Jam istirahat pertama hari Senin ini berbeda dari hari yang lain. Bukan kantin atau lapangan yang dipenuhi murid-murid, melainkan mading di depan ruang audit. Mulai dari kelas satu sampai kelas tiga, jurusan IPA dan IPS, semua berkumpul seperti lebah di sarangnya. Obrolan, pekikan, sampai teriakan bercampur jadi satu. Bahkan insiden dorong-dorongan kecil pun beberapa kali terjadi.
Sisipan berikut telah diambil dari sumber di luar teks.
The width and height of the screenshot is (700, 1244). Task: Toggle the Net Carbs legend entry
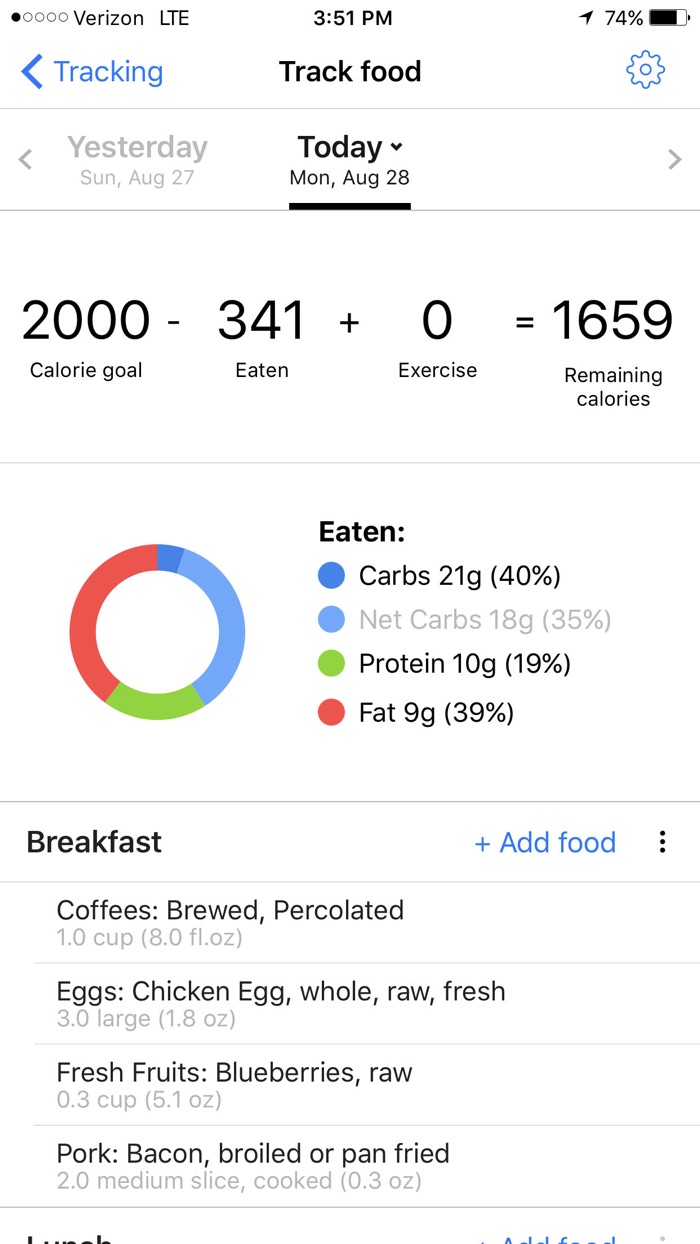tap(470, 619)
Setelah ujian midterm, sekolah pasti akan mengumumkan peringkat nilai seluruh kelas di mading. Ini hanya terjadi setiap tengah semester, karena di akhir semester mereka bisa mengetahuinya lewat rapor. Meski katanya ini adalah bentuk motivasi dari sekolah, banyak yang menganggapnya hanya sekadar ajang pamer dan menciptakan atmosfer penuh kompetisi.
Laura dan Mou tidak ikut berdesakan di sana. Bukan sombong, tapi mereka sudah bisa menebak apa yang tertulis di daftar nilai yang tertempel di mading. Mereka cukup percaya diri dengan midterm kemarin. Lagi pula, ada Hana—sang penerobos andal—yang sudah lebih dulu menyusup ke dalam kerumunan.
"Lau! Mou!"
Di antara riuh rendah suara murid-murid di sini, Laura dan Mou bisa mendengar teriakan Hana. Lima detik kemudian, Hana muncul di hadapan mereka dengan napas terengah-engah. Meski begitu, wajahnya terlihat sangat sumringah.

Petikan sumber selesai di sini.